(Element and text location data)
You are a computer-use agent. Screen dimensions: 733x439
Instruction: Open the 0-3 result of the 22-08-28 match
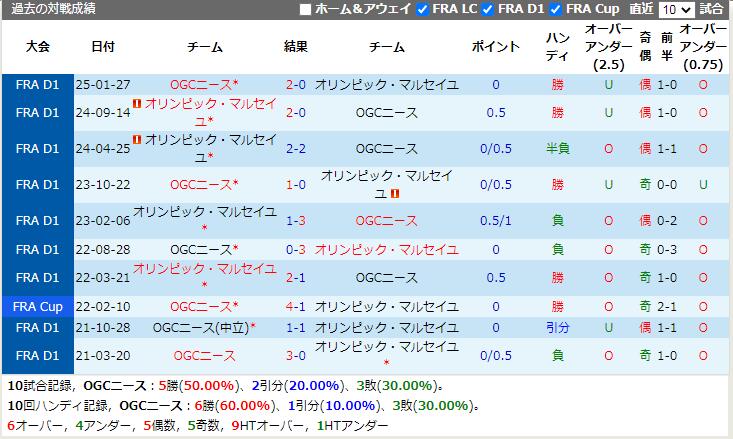pos(295,249)
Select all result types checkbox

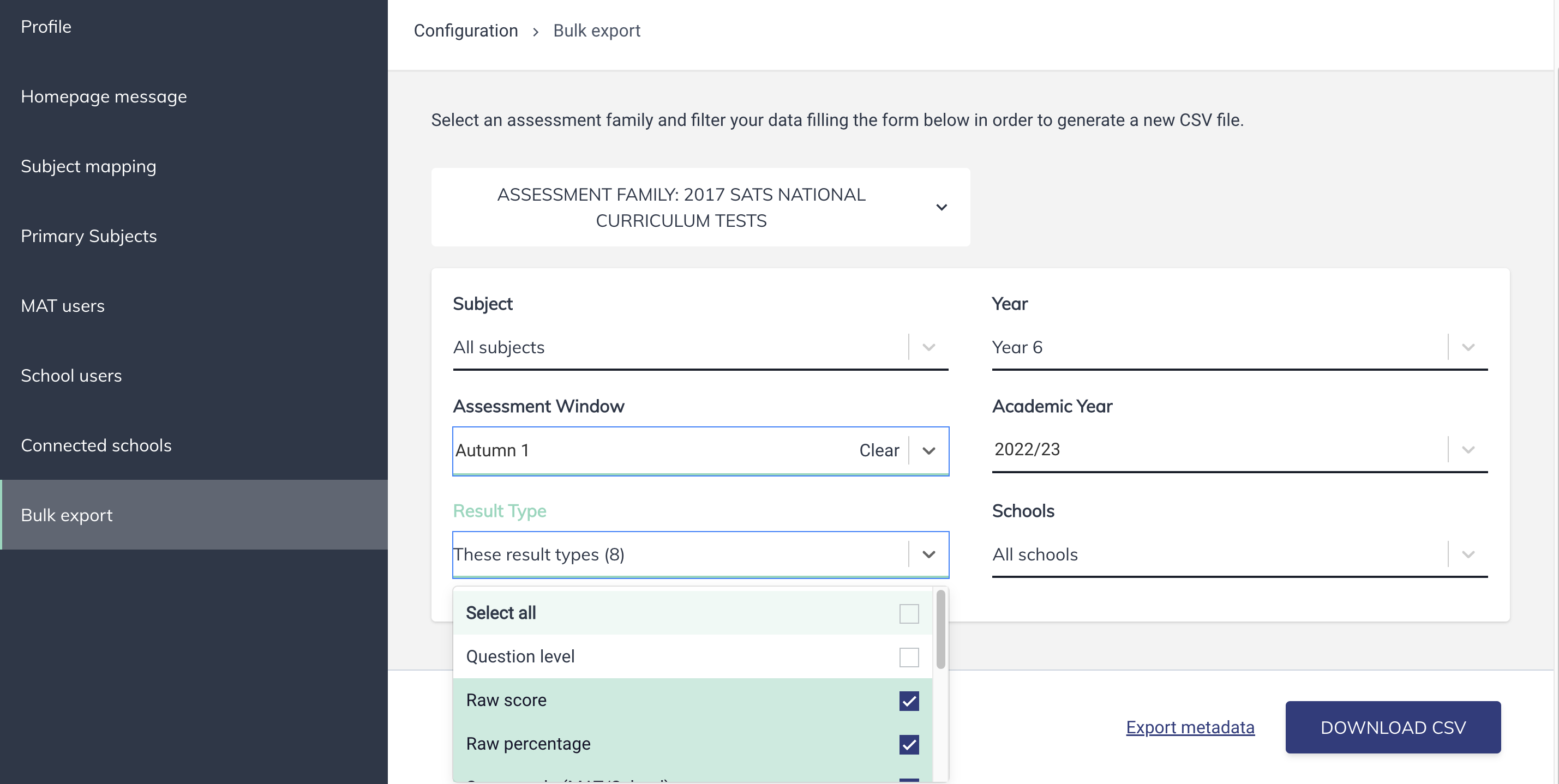click(909, 612)
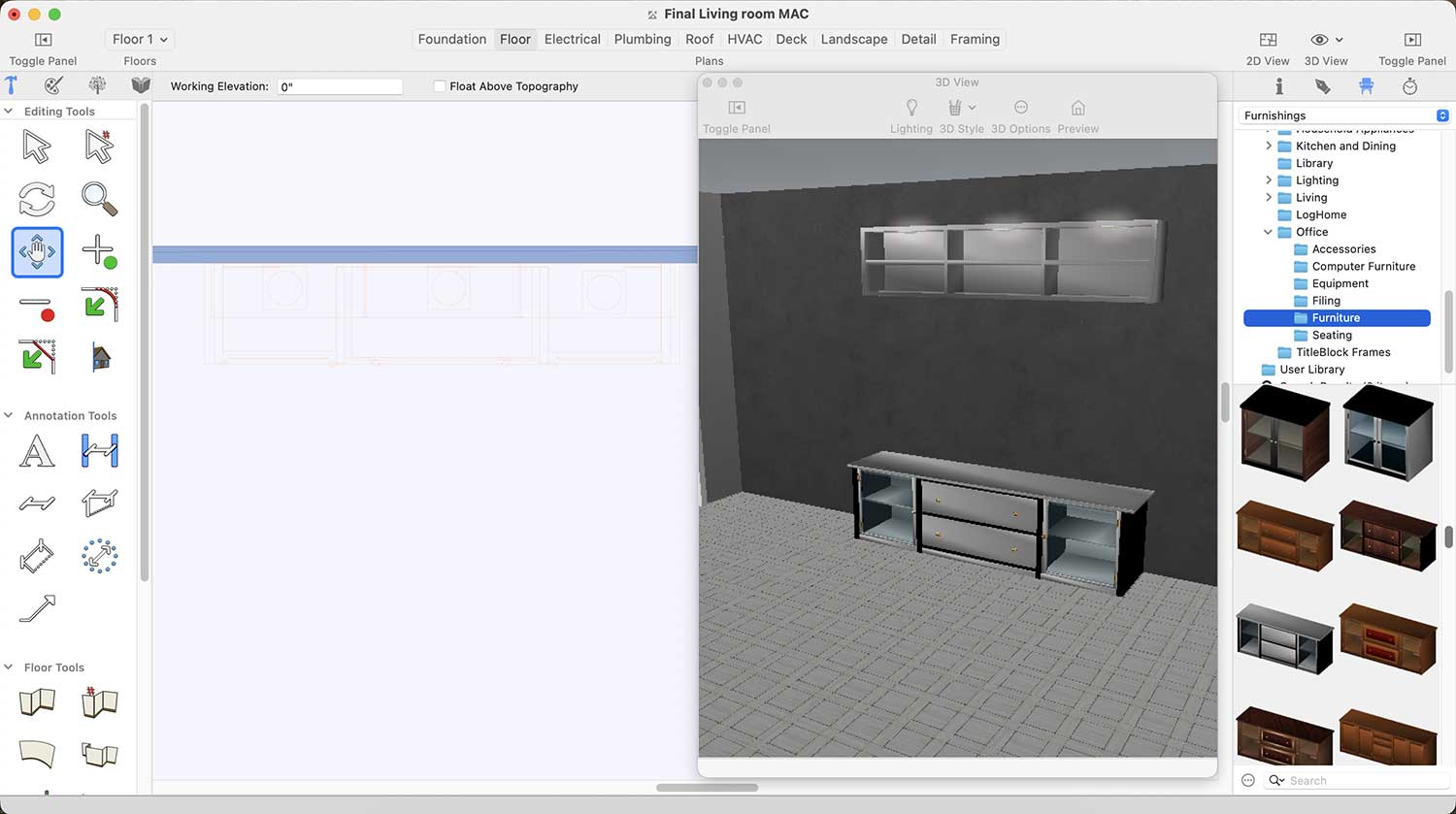Select the furniture library tab icon
Image resolution: width=1456 pixels, height=814 pixels.
coord(1367,86)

[Given request] Copy out all of the data above word for word, and leave out the pictures.

[Exercise result]
You are a computer-use agent. Screen dimensions: 733x439
Instruction: Open the 0-3 result of the 22-08-28 match
pos(295,249)
Select all result types checkbox

click(909, 612)
Select the furniture library tab icon
Image resolution: width=1456 pixels, height=814 pixels.
coord(1367,86)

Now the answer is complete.